SpaceX Falcon 9 Block 5 - CRS-23 SpX-23 - Launching August 29, 2021
Screenshot from NASA/SpaceX shared Webcast of the CRS-23
Mission Rundown: SpaceX Falcon 9 Block 5 - CRS-23
Written: August 30, 2021
Summer’s over, School’s in and Dragon’s up
Sunday’s CRS-23 launch from LC-39A occurred on August 29 at 03:14:48 EDT - 07:14:48 UTC. Dragon then completed the docking with the ISS on Monday.
Dragon CRS-2 SpX-23 is a Commercial Resupply Service mission that will be heading to the International Space Station (ISS). SpaceX was awarded this mission by NASA in 2016 and will launch it on its Falcon 9 Block 5 rocket using a Cargo Dragon 2, C208-2. The rocket will lift off from Launch Complex 39A, at the Kennedy Space Center in Florida. This mission will mark the third flight for SpaceX under NASA’s CRS Phase 2 contract.

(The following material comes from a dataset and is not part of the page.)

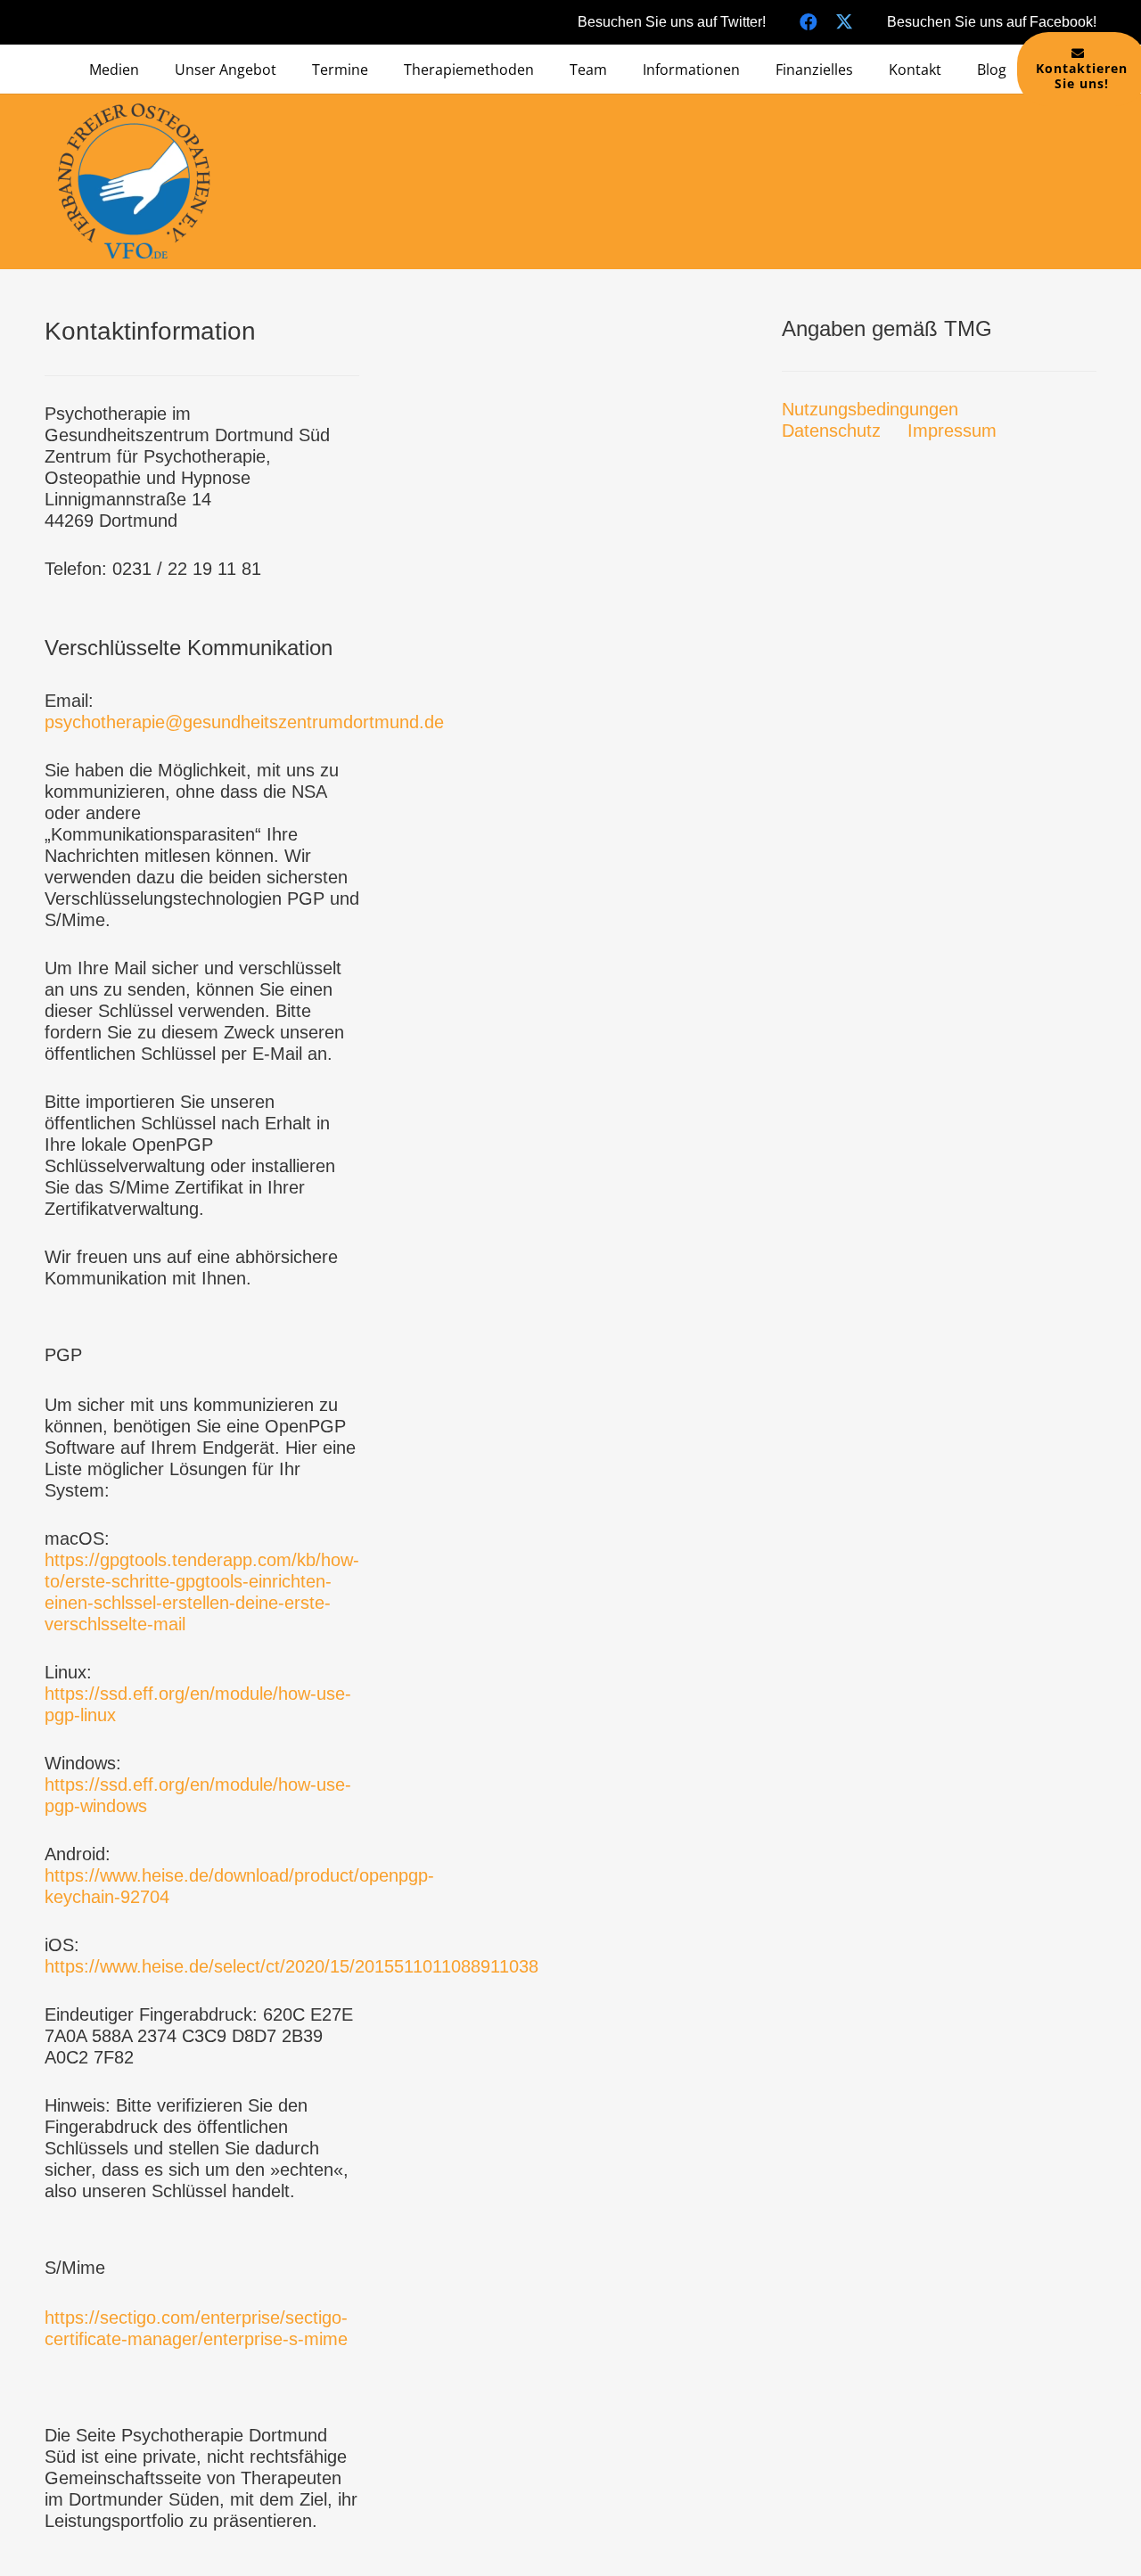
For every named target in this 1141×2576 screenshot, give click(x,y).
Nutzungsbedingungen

The ISS is a lab like no other, so are dozens of new experiments that will be delivered there by SpaceX’s Dragon. Moreover, this mission will bring the GITAI S1 Robotic Arm Tech Demo to the ISS and deploy ELaNa 37’s 3 CubeSats.
B1061 will after this fourth launch with CRS-23 changes its designation to B1061-4.
B1061-4 did perform a static fire test after refurbishment and waiting for an east coast launch out of the Cape. SpaceX has since Starlink V1.0 L08 omitted this safety precaution many times so far. It is not required to perform a static fire test in house missions like Starlink. Only one mission other than Starlink has omitted the static fire test.
Cargo Dragon Payload
Dragon C208-2 will separate from the second stage of the Falcon 9 Block 5 at ~12 min after launch. After that, it will perform a series of thruster firings to adjust its orbit and reach the ISS. The current schedule suggests that the spacecraft will arrive at the ISS one day later, on August 30, at 11:00 EDT (15:00 UTC). Dragon will autonomously dock to the ISS’ Harmony module. Upon Dragon’s arrival, the crew will proceed with unloading the 2200 kg cargo.
Dragon C208-2 will spend around two months at the ISS. Its mission will end on October 28, 2021. After that, the spacecraft will travel back to Earth and will splash down under parachutes in the Atlantic ocean, returning research and cargo to Earth.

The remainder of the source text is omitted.